Wednesday, November 29, 2006

excited about Catholic Social Teaching and Action!!!!!

The weekend before last I attended a series of conferences at my church on Catholic Social Teaching, titled, “The Quest for the Catholic State”. Speakers spoke on a range of issues including business, education, politics, medical ethics etc. I enjoyed it thoroughly, catching up with people I haven’t seen for a while, and meeting new people, spending the majority of Sunday serving tea and coffee. Great fun! I even spent a couple of hours the night before cooking a lasagne for the hot buffet. It was amazing how many people brought food - we had too much!! Almost enough to feed the 5,000!! I was so proud of my effort that I even took a photo!!!! (I don’t cook very often so this was a big achievement for me!)

(PICTURES IN DUE COURSE)

More importantly however was the subject matter – Catholic social teaching and action. Sometimes Catholics (particularly those labelling themselves as ‘traditional’) get unfairly caricatured as being obsessed with ritual and liturgy and unconcerned with social issues. And sometimes the latter is true; there are Catholics who are seemingly indifferent to social concerns. So it was good to hear about the experiences of various members of the laity trying to live out their faith on a day to day basis and the various struggles they faced in their professions. There was also quite a bit of expounding on the various documents the Church has produced on social teaching.

Catholic Social Teaching
Two encyclicals much quoted from were ‘Rerum Novarum’ (Concerning New Things) issued in May 1891 by Pope Leo XIII and ‘Quadragesimo Anno’ (Forty Years) written by Pope Pius XI. ‘Rerum Novarum’ describes the ‘wretched conditions’ of many of the working classes and how socio-economic changes have lead to industry and commerce falling under the power of a very rich few who have “laid a yoke almost of slavery on the unnumbered masses of non-owning workers”. The encyclical urges that action be taken by the State, employers and workers to cure this evil but warns against Socialism as holding the solution.

Catholic Social Action
One of the speakers talked a little about the Catholic Worker Movement (CWM) established by Peter Maurin and Dorothy Day in America in the early 1930s. Their activities were wide ranging; they produced a newspaper containing Catholic teaching which they distributed regularly along with Catholic pamphlets; set up the Worker House where they cared for those that were poor and needy, and Maurin established ‘Round Table talks’ on Friday evenings for the ‘clarification of thought’ around Catholic doctrine. There was also the development in the 1940s of the retreat movement. See these sites for more info. http://www.catholicworker.org/ and http://www.catholicworker.com/

Dorothy Day
Upon recommendation by a priest I am currently reading Dorothy Day’s autobiography ‘The Long Road to Loneliness” which is a fascinating read. I am just at the bit where she’s seriously contemplating conversion (it’s all very exciting) so I am sure I will blog more about Dorothy Day and the CWM in due course……


7 Comments:

At 11:17 am, Blogger Joee Blogs said...

I know nothing about Dorothy Day - any chance of a bit of explanation as to who she is etc?

 
At 9:23 pm, Blogger Katrina said...

I had already started drafting something!!!! I still can't put any pictures up though - it's so temperamental!!! Tells me it's done loading a photo but there's no image there. It's very very annoying.

 
At 11:14 pm, Blogger Oliver McCarthy said...
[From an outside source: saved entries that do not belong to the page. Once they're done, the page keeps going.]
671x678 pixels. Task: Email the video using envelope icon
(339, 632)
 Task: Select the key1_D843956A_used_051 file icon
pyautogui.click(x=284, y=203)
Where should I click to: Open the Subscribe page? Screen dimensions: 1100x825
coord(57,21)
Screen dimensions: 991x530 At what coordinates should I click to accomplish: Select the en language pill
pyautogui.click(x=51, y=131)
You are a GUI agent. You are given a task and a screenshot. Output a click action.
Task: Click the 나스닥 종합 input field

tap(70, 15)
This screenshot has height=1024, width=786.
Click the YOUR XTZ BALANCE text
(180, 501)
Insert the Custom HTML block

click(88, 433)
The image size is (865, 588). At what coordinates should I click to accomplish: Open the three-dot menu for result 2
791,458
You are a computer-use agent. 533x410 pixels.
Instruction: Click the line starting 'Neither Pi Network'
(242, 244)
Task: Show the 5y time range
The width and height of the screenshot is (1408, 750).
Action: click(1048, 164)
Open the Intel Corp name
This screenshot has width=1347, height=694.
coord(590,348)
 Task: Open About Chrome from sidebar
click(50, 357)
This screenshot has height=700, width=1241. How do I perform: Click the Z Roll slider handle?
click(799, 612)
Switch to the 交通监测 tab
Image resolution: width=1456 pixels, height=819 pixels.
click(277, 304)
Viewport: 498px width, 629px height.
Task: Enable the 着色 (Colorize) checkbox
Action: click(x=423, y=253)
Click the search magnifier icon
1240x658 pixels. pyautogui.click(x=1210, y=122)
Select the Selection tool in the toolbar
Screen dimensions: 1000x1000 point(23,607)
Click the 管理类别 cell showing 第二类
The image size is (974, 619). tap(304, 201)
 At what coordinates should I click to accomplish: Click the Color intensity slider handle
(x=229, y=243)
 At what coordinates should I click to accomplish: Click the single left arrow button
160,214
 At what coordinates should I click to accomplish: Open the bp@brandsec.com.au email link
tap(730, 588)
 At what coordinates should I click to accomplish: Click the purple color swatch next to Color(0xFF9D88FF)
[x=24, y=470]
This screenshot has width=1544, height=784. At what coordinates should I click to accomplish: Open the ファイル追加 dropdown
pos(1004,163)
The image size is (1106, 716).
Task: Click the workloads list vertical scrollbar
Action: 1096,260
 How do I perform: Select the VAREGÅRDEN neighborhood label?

One of the Catholic Worker sites has a link to Call to Action.

http://en.wikipedia.org/wiki/Call_to_Action

I'd be very careful of them.

The best book I've come across on the Church's social teaching (other than the Popes' actual teachings, of course) is _The Framework of a Christian State_ by E Cahill. It's not in print any more, but it used to be the standard reference book on the subject and there should be plenty of secondhand copies floating around on abebooks.com and other secondhand books sites.

 
At 11:46 pm, Anonymous Anonymous said...

Are either of you using Blogger beta? I used to use usual blogger and had to use Picasa and similar to upload photos. Much easier with blogger beta, though. If either of you need a google mail invite, leave your current email addy in my comments section and I'll sort you out.

 
At 11:47 pm, Anonymous Anonymous said...

I'll want the password, though, before I send anyone anything. Katrina, Joee will tell you what it is.

 
At 10:18 pm, Blogger Katrina said...

This comment has been removed by the author.

 
At 10:28 pm, Blogger Katrina said...

Oliver, I've just been on the 'Call to Action' website and I've noticed on that there's a picture of Joee's favourite liberal nun, Sister Joan D. Chittister on their homepage as she's recently spoken at one of their conferences!!! Yikes!

As for the Catholic Worker websites I should've pointed out that the links were there to access the historical details. I don't know how reliable the recent stuff is and I know that in the 50s and 60s many Catholic Worker houses were affected by the radical cultural changes and lost their Catholic ethos. However I am assured that there are still some genuinely Catholic ones still in operation.